3種の味は変わらない、それでも見分け方を知りたかったら最後まで読んでいただきたい。

年年歳歳、メバルがマイナーな存在となっている。
昔、都内の料理店などで、メバルの塩焼きはとても上等なものだった。
それが今では、一目で上等だと思う人はほとんどいなくなっている。
嗜好の変化もあるが、魚の価値観が伝承されなかったからだ。

昔々、なぜ上等だと思われていたのか、小さい魚なので丸々でてきて硬い骨はあるものの、焼いた香りも、身質も、そして身の味も上等だったからだ。
今回のメバル(標準和名シロメバル)などうまいを通り越している。
焼いているそばから、わくわくしてくる。
今回は発見があった。
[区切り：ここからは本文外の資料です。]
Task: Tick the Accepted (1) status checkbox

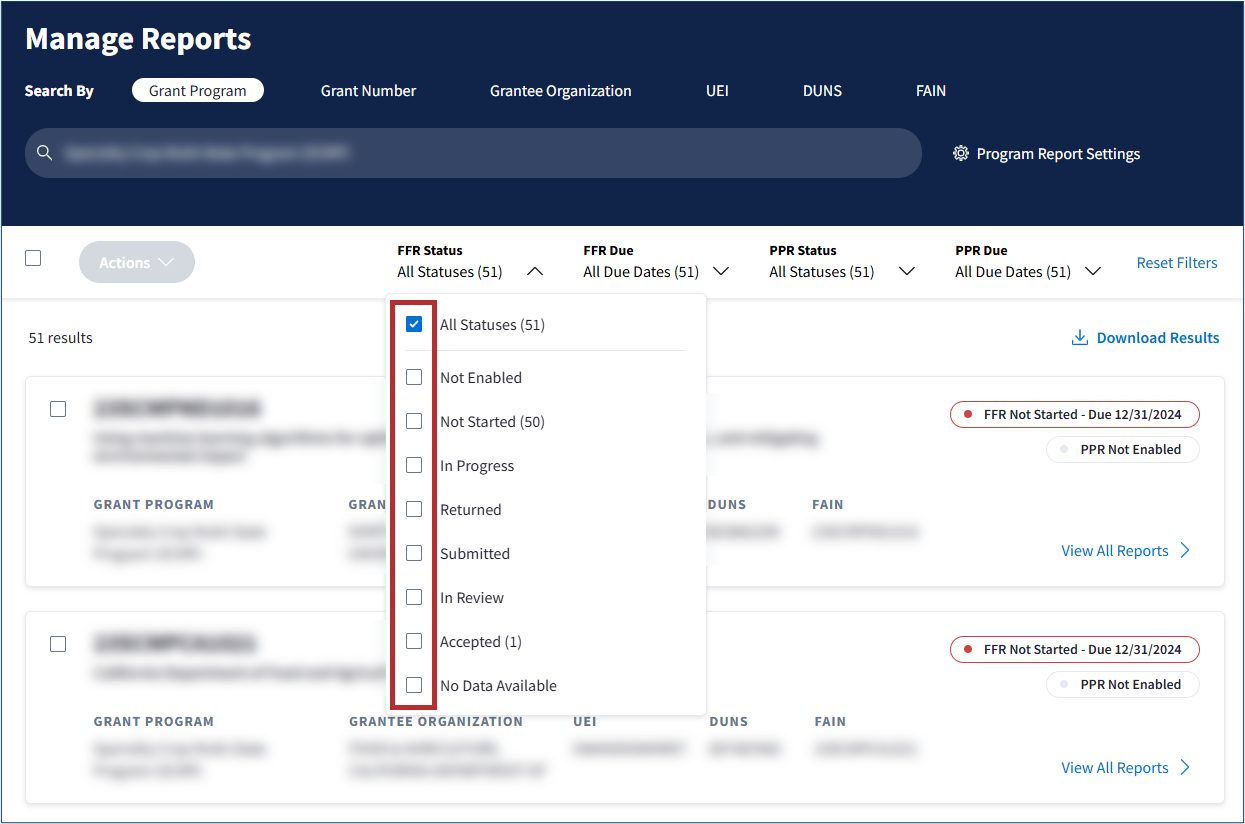Action: 414,641
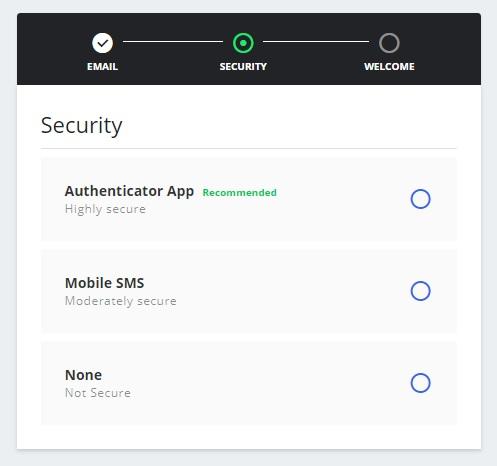This screenshot has height=466, width=497.
Task: Click the Security page heading
Action: coord(82,126)
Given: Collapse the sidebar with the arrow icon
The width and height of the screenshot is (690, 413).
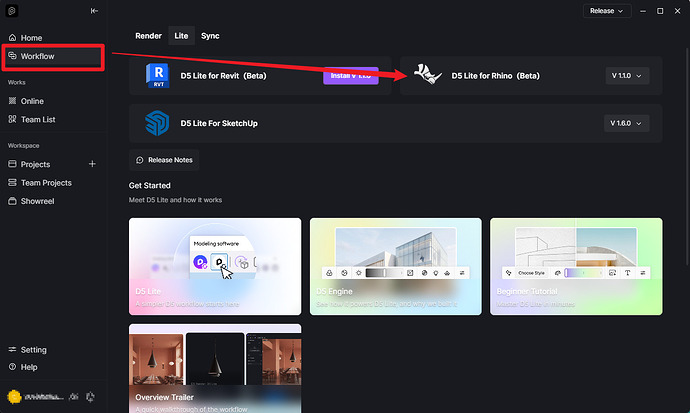Looking at the screenshot, I should (94, 11).
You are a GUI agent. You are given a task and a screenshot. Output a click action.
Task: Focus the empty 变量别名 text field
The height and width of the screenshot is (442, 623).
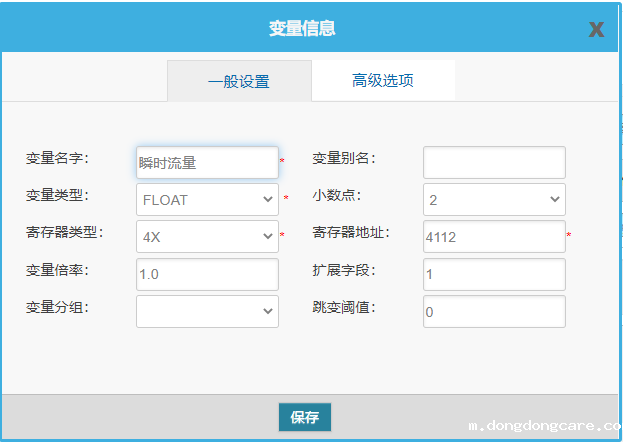[494, 163]
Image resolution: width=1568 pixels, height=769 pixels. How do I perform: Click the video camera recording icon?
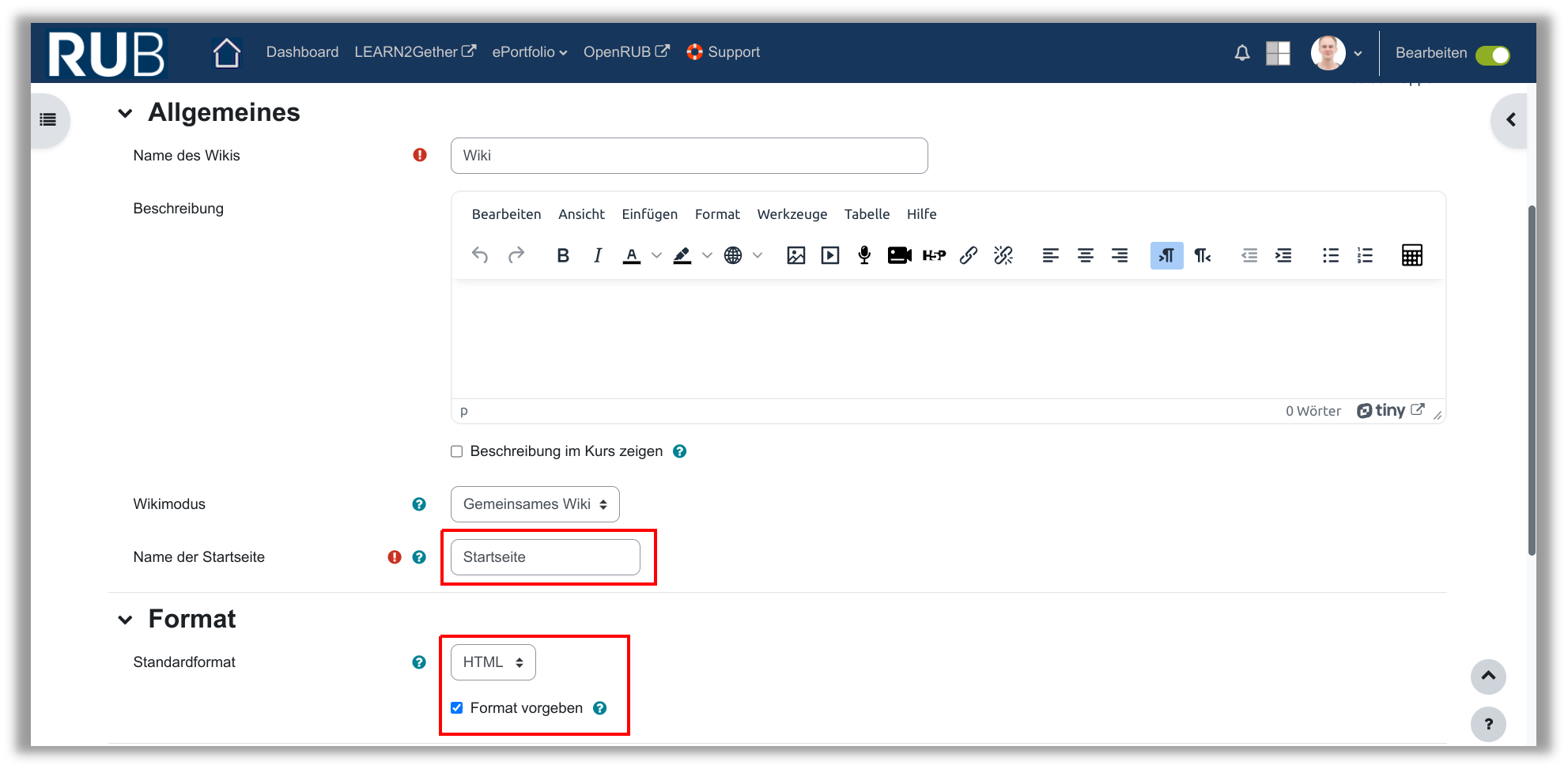[899, 255]
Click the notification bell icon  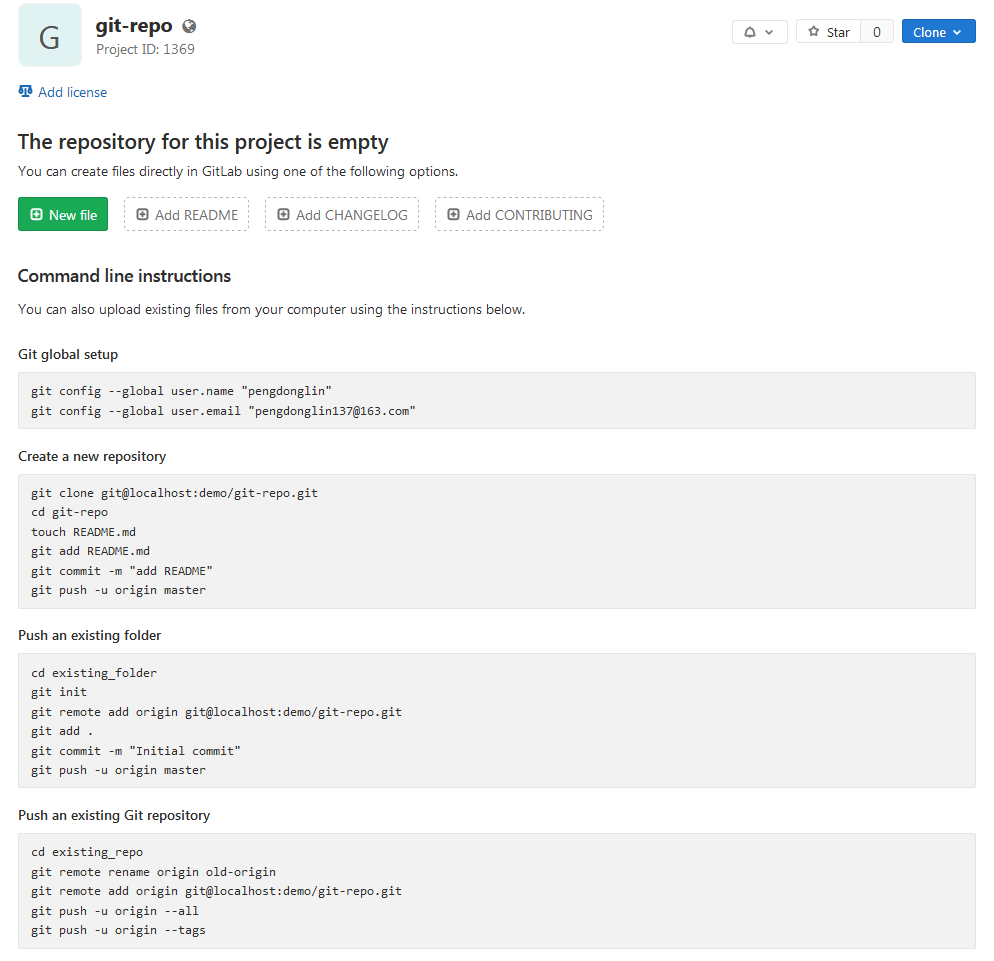752,31
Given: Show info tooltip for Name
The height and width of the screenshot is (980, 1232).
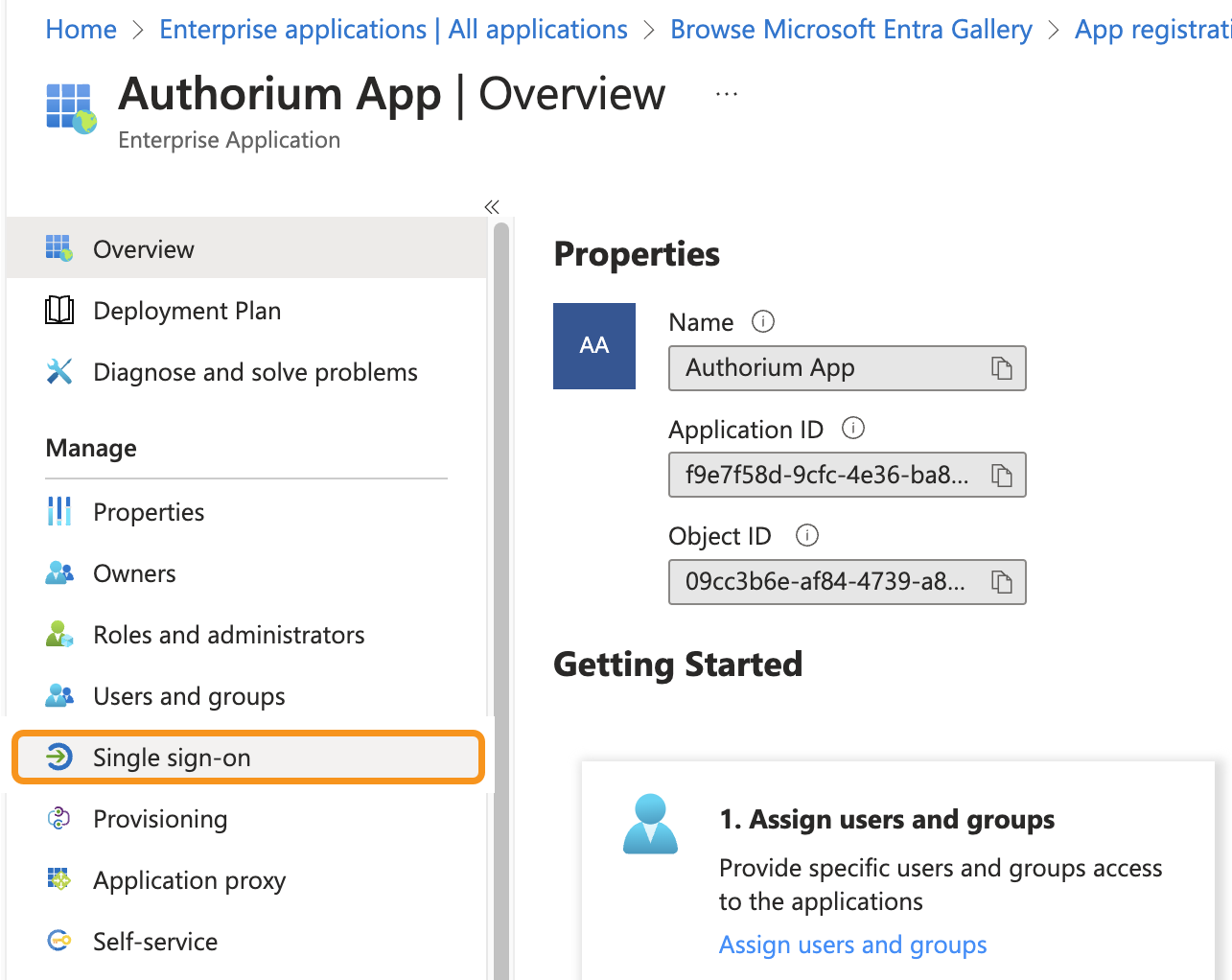Looking at the screenshot, I should [x=763, y=322].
頭部を口に放り込んでもごもごしていると、唐突にどろっと強いうま味が吹き出してくるのだ。
これを脳みその味というとあまりにも曲がないので、隠れわたとする。

実にお手頃な値段であったが、入合で来なければ2倍はしたはず。
なんとか先々、入合で来ても、正箱(同じ種類の魚で3㎏から5㎏揃えて入っている)と同じ値段にならないか、と思っている。

さて、塩焼きでご飯がやたらおいしい、今日この頃だ。
昔はここに揚げ物が欲しいな、なんて思ったものだが、おいしい塩焼きがあれば、みそ汁があるだけで、ありがたや、ありがたや♪ なのだ。

単に見ただけでは種類がわからないけど、メバルとわかるだけでいい


八王子総合卸売センター、福泉に、たぶん宮城県産だろう入合(1箱にいろんな種類の魚が入っている)が来ていた。この入合は増えれば増えるほど自然に優しい。漁獲物が無駄なく消費できる。
ここから数尾選んで買ってきた。
入合はお買い得である。見るだけでもこんなにわくわくして楽しいのに、なぜ安いんだろうという疑問が浮かんでくるほどだ。
以上は前回も書いた。
メバルが入っていて、体長22cm・258gだけど、外見では種が特定できない。

どうしても知りたかったら、塩焼きになっても見わけがつく


古くメバルという標準和名だった魚はアカメバル、クロメバル、シロメバルの3種だったことがわかった。そのどれなんだろう。
別に難しいことをするわけではない、胸鰭の軟条(団扇の骨にあたる)を数えるだけ。
アカ=15、クロ=16、シロ=17で、今回の個体はシロメバルだ。
今回のものはシロメバルであったが、一般の方にはなんの関係もない。

これを塩焼きにする。
水洗いして振り塩をする。
1時間以上寝かせて水分を拭き取り焼き上げる。